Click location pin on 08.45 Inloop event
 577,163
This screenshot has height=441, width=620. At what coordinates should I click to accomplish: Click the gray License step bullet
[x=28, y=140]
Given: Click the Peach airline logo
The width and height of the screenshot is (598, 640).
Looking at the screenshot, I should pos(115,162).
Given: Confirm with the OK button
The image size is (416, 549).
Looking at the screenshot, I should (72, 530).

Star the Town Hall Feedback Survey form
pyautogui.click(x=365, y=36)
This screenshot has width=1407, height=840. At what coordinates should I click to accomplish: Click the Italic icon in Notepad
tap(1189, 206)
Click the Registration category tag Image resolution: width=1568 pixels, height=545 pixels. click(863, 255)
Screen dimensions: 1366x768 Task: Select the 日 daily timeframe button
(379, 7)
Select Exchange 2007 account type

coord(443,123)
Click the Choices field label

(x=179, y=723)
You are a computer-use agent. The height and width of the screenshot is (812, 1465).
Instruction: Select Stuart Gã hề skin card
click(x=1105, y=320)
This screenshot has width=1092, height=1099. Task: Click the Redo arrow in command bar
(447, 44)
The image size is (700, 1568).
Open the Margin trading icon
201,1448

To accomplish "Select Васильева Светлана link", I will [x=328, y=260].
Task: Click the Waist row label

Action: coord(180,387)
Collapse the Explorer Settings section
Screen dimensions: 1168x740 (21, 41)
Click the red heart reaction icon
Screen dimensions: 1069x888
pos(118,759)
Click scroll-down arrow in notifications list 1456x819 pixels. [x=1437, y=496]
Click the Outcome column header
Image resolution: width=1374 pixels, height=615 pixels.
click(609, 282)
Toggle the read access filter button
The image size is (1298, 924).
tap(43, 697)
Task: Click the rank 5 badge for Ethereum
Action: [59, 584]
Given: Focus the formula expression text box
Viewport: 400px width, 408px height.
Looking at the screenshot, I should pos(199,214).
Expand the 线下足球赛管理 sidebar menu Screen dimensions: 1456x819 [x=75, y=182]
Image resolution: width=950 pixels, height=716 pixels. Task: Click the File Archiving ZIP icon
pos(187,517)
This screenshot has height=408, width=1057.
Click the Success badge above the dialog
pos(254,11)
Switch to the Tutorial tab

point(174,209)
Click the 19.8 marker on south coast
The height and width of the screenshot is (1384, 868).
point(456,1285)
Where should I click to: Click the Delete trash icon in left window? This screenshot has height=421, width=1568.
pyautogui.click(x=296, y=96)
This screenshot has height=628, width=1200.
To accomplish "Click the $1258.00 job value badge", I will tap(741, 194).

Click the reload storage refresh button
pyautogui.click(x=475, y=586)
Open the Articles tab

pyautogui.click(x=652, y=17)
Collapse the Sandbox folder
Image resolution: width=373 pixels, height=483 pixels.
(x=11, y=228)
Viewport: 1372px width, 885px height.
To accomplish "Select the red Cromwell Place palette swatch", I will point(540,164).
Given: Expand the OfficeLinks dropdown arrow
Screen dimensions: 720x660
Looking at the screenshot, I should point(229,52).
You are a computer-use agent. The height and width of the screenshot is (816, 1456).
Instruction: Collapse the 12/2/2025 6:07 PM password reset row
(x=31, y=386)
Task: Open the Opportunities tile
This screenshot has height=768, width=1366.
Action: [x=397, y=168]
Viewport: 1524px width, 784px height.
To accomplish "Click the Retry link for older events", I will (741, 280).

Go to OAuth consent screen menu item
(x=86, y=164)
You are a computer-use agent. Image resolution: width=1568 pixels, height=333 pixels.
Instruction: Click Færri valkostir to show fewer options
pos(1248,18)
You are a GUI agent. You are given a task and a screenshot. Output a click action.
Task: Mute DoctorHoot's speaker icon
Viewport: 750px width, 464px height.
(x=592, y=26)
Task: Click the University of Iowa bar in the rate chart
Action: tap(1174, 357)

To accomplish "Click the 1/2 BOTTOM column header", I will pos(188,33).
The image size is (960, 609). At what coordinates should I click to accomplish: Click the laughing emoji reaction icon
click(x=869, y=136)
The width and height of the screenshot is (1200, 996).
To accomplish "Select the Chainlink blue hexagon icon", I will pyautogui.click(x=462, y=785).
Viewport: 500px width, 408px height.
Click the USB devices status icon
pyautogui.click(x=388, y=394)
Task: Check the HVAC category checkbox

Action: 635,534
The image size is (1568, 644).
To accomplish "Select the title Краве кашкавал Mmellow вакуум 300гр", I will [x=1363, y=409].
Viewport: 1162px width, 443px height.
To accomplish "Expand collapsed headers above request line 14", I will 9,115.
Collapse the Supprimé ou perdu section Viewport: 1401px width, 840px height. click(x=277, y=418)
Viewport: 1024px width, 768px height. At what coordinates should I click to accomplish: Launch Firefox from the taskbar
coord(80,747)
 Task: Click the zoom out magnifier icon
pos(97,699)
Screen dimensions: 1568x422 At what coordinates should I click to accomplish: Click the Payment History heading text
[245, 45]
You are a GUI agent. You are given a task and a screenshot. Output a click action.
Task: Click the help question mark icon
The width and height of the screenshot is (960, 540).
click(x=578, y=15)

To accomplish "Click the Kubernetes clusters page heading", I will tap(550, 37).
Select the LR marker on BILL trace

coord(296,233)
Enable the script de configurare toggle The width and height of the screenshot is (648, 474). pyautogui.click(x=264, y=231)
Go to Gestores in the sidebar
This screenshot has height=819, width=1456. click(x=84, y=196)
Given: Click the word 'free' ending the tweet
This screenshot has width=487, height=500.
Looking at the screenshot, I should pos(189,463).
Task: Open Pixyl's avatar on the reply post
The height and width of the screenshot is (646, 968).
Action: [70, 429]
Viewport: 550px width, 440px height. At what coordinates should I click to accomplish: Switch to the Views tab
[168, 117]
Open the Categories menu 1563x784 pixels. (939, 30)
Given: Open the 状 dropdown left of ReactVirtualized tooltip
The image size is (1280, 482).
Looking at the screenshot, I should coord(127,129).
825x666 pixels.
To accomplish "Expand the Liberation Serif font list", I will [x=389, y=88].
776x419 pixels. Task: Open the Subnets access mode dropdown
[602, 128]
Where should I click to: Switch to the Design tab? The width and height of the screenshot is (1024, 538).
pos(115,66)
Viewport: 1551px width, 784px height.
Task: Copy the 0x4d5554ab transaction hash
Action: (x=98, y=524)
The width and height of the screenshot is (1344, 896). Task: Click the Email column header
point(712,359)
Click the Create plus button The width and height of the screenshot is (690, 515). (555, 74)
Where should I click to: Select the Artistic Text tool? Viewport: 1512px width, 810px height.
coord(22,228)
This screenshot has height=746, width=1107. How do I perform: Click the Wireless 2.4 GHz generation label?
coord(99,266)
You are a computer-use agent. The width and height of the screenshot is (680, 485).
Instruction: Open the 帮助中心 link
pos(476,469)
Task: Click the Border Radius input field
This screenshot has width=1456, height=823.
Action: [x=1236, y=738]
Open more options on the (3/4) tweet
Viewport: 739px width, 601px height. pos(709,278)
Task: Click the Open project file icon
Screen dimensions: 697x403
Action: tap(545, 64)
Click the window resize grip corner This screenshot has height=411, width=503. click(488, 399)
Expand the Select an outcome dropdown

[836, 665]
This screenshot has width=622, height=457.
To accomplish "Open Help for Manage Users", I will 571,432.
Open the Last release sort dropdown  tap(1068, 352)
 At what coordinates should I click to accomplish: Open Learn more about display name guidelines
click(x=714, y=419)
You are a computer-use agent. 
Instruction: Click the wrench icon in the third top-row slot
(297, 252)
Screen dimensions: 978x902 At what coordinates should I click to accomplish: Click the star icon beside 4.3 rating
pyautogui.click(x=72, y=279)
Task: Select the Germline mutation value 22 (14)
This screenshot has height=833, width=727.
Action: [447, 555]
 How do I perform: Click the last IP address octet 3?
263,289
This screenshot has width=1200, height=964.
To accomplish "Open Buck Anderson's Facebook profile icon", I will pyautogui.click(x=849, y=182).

+===+

Task brief: Render the data lines as a Markdown table with columns "No." and "Text", starting at the line containing "Given: Focus the formula expression text box" and ending at the line containing "Expand the 线下足球赛管理". Number each line in order and skip any blank lines.

Exercise output:
| No. | Text |
|---|---|
| 1 | Given: Focus the formula expression text box |
| 2 | Viewport: 400px width, 408px height. |
| 3 | Looking at the screenshot, I should pos(199,214). |
| 4 | Expand the 线下足球赛管理 sidebar menu Screen dimensions: 1456x819 [x=75, y=182] |